• Saved entries:
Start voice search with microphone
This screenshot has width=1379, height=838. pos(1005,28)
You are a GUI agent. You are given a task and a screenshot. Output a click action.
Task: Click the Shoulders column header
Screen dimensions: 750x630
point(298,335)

• WHAT THE TASK ASKS:
The entries are to be retyped in full, with no alteration.

• ANSWER AREA:
Start voice search with microphone
This screenshot has width=1379, height=838. pos(1005,28)
You are a GUI agent. You are given a task and a screenshot. Output a click action.
Task: Click the Shoulders column header
Screen dimensions: 750x630
point(298,335)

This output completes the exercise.